### Task objective
Below are some records. Copy every line in them that holds "agent".
+++
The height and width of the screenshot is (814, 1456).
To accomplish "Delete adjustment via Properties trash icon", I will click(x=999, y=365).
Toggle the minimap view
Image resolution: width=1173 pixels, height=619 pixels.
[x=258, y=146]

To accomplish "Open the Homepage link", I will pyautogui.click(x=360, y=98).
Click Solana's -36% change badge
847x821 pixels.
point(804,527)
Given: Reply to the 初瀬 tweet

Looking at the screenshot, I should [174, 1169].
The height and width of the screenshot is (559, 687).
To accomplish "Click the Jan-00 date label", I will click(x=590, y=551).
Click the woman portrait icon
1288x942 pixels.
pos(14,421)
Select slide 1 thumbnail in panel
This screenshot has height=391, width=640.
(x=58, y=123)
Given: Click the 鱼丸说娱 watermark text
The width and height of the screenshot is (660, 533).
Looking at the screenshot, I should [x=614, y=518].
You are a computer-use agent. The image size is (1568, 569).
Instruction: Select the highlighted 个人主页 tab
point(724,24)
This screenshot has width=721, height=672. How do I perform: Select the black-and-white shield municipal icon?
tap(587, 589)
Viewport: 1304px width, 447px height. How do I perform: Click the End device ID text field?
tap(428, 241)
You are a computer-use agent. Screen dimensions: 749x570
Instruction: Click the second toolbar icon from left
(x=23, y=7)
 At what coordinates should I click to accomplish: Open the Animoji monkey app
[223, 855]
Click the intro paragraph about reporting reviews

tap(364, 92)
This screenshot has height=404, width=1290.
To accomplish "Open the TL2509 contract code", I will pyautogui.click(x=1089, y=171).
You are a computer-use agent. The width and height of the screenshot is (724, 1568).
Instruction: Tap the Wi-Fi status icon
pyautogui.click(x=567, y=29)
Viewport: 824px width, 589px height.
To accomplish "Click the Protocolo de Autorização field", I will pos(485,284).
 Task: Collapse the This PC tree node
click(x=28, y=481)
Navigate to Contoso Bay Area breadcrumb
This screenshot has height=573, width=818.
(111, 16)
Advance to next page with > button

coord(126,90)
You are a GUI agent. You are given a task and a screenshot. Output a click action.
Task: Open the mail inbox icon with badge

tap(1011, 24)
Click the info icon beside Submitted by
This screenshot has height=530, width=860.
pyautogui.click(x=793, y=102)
+++
### Task solution
You are a computer-use agent. The image size is (1568, 569).
You are a computer-use agent. Screen dimensions: 749x570
You are a computer-use agent. The width and height of the screenshot is (724, 1568).
You are a GUI agent. You are given a task and a screenshot. Output a click action.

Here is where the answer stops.